-- Opening Marker --
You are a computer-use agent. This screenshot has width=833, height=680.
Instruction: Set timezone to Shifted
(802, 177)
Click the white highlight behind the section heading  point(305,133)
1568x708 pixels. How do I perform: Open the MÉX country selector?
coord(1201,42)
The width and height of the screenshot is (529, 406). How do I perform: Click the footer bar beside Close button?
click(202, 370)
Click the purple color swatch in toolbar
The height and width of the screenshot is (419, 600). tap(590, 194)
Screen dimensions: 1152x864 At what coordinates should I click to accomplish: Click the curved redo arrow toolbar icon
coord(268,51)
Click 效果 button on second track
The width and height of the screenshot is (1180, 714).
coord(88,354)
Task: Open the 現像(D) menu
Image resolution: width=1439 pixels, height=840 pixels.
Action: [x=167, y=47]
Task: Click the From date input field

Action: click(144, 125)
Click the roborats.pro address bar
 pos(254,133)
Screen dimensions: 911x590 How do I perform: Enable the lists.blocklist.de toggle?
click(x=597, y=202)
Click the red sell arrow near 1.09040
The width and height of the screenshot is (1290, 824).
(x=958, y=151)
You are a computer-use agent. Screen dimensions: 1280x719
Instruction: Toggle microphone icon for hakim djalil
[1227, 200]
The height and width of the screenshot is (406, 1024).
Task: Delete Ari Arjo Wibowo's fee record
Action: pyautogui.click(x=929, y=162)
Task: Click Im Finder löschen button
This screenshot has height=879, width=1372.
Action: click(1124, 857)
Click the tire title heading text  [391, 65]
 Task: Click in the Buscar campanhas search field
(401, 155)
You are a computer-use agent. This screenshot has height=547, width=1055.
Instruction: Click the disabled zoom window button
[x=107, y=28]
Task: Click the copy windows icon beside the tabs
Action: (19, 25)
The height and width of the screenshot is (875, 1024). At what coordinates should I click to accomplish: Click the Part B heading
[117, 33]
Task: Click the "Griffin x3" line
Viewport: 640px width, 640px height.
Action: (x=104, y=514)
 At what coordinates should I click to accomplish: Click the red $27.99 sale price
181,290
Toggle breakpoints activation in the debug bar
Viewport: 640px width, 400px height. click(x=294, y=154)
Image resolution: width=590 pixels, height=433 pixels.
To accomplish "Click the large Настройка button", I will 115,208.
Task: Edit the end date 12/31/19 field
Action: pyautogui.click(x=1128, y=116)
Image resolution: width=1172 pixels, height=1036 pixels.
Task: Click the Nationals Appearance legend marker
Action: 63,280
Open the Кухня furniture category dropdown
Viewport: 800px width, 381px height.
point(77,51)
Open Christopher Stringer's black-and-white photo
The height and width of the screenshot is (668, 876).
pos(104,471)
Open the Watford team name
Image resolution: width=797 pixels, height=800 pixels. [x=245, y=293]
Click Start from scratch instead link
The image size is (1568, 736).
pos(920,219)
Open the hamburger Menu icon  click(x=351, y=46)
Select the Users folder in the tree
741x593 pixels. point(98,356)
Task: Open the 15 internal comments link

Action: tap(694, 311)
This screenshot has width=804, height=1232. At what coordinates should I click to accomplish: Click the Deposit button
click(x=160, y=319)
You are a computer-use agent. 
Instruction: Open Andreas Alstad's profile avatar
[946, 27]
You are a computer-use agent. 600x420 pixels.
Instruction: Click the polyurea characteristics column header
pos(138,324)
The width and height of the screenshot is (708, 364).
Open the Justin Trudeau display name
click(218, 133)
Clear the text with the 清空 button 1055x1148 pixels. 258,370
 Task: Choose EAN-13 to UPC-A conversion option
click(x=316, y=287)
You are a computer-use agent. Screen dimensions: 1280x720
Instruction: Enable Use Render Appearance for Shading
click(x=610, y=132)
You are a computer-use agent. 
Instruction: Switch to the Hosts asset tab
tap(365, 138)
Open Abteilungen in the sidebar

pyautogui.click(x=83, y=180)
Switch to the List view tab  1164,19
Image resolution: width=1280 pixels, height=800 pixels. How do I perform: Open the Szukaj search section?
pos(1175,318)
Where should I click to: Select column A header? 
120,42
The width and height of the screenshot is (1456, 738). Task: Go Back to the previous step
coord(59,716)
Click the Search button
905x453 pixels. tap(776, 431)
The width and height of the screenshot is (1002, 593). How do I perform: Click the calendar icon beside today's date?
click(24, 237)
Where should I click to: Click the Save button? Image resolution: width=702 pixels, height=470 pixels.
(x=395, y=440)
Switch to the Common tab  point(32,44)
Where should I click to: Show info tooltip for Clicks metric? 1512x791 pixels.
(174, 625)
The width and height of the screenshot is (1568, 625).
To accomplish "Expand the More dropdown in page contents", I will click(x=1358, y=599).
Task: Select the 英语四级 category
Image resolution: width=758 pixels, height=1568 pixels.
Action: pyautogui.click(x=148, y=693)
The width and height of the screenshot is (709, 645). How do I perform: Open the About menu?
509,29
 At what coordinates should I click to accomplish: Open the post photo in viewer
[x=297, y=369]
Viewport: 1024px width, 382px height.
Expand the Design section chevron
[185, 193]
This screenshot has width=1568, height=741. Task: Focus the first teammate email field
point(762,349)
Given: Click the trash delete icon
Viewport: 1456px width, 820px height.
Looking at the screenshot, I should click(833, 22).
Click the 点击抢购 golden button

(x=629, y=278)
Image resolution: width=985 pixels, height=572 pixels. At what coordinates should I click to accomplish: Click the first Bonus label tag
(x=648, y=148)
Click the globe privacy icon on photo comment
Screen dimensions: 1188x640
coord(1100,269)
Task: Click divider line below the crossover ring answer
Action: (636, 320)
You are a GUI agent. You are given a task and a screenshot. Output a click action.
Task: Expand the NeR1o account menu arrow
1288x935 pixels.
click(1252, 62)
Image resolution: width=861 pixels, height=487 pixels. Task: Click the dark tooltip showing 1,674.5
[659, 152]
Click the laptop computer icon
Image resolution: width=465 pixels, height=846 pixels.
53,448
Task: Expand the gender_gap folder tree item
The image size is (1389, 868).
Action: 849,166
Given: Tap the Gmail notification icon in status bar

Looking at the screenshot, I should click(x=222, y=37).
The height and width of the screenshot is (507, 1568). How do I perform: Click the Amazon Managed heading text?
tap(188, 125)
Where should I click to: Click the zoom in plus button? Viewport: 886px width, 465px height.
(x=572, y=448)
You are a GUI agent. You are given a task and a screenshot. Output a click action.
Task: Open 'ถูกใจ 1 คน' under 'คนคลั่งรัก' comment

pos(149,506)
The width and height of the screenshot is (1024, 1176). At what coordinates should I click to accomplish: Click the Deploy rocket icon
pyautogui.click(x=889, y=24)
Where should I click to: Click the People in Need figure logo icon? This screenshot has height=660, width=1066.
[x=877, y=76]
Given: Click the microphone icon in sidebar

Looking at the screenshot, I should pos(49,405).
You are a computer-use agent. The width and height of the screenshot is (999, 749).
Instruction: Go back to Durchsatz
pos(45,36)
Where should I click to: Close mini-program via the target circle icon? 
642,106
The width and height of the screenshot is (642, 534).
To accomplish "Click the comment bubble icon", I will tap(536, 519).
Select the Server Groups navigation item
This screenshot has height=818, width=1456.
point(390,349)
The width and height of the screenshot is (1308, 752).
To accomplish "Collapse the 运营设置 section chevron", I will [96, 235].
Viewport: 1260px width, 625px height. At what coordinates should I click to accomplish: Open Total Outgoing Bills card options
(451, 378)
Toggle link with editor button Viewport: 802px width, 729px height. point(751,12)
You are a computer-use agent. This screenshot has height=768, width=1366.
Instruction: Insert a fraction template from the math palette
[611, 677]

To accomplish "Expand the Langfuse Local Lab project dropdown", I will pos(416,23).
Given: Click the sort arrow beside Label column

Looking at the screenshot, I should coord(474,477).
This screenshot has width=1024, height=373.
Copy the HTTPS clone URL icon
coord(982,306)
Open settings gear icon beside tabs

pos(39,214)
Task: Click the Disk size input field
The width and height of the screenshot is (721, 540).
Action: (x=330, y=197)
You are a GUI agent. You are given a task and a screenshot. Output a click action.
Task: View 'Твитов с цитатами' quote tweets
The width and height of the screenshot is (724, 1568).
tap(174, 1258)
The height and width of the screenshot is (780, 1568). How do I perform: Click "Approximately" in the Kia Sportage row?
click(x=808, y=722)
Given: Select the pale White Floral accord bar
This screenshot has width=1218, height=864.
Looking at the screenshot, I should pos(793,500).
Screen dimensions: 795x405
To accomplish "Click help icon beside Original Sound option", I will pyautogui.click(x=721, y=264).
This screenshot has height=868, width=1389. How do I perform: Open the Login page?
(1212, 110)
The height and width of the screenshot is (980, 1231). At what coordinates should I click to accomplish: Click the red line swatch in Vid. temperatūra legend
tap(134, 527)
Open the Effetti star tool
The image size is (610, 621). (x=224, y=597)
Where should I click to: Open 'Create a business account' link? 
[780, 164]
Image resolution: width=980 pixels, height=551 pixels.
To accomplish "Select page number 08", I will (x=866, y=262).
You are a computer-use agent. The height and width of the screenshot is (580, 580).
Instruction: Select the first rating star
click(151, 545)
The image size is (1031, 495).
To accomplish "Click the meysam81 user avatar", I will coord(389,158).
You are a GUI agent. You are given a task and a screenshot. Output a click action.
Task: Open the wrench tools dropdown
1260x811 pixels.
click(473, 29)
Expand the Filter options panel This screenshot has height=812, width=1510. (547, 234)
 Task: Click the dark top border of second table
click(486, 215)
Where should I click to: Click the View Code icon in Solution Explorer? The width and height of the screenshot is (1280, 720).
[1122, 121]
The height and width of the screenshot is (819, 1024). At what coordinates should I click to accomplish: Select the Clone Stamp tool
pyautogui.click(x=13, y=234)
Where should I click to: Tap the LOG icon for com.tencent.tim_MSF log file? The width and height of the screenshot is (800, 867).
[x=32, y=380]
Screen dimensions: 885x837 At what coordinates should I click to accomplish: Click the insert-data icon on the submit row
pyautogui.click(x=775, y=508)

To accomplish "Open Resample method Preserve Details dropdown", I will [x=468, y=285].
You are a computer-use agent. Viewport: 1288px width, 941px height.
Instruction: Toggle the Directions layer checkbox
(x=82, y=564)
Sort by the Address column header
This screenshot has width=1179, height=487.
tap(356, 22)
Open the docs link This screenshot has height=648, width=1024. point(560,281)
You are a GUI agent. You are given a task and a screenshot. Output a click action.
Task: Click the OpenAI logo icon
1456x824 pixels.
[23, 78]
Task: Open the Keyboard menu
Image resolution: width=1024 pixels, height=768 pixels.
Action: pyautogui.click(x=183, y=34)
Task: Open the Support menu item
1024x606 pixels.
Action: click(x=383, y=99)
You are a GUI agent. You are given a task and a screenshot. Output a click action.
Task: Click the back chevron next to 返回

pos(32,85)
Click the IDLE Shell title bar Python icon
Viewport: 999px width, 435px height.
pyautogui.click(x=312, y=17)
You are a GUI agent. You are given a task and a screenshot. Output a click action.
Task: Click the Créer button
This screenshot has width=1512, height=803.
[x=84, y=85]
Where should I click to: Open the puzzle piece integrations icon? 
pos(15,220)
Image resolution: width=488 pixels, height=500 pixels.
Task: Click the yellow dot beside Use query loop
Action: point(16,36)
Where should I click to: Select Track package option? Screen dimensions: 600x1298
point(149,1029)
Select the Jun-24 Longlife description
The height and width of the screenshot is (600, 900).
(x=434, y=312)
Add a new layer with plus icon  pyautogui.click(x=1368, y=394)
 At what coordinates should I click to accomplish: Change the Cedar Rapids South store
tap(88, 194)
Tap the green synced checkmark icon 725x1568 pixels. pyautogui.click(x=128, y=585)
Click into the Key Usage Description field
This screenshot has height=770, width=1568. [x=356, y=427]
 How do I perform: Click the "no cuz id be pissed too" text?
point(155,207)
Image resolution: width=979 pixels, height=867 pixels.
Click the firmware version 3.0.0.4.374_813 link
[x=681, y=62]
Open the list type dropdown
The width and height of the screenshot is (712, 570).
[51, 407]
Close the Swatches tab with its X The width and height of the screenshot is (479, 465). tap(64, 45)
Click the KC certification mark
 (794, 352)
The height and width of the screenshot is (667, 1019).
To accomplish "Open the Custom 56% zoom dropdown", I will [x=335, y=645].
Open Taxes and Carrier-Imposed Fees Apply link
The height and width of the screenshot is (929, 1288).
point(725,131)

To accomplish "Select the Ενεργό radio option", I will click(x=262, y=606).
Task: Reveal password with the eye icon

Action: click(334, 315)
-- Closing Marker --
**WHAT YOU SHOULD DO**:
Retype the entries above exactly, but only from the line containing "Image resolution: width=1024" through the line containing "Select the Jun-24 Longlife description", both included.

**SOLUTION FOR THIS TASK**:
Image resolution: width=1024 pixels, height=768 pixels.
Action: pyautogui.click(x=183, y=34)
Task: Open the Support menu item
1024x606 pixels.
Action: click(x=383, y=99)
You are a GUI agent. You are given a task and a screenshot. Output a click action.
Task: Click the back chevron next to 返回

pos(32,85)
Click the IDLE Shell title bar Python icon
Viewport: 999px width, 435px height.
pyautogui.click(x=312, y=17)
You are a GUI agent. You are given a task and a screenshot. Output a click action.
Task: Click the Créer button
This screenshot has width=1512, height=803.
[x=84, y=85]
Where should I click to: Open the puzzle piece integrations icon? 
pos(15,220)
Image resolution: width=488 pixels, height=500 pixels.
Task: Click the yellow dot beside Use query loop
Action: point(16,36)
Where should I click to: Select Track package option? Screen dimensions: 600x1298
point(149,1029)
Select the Jun-24 Longlife description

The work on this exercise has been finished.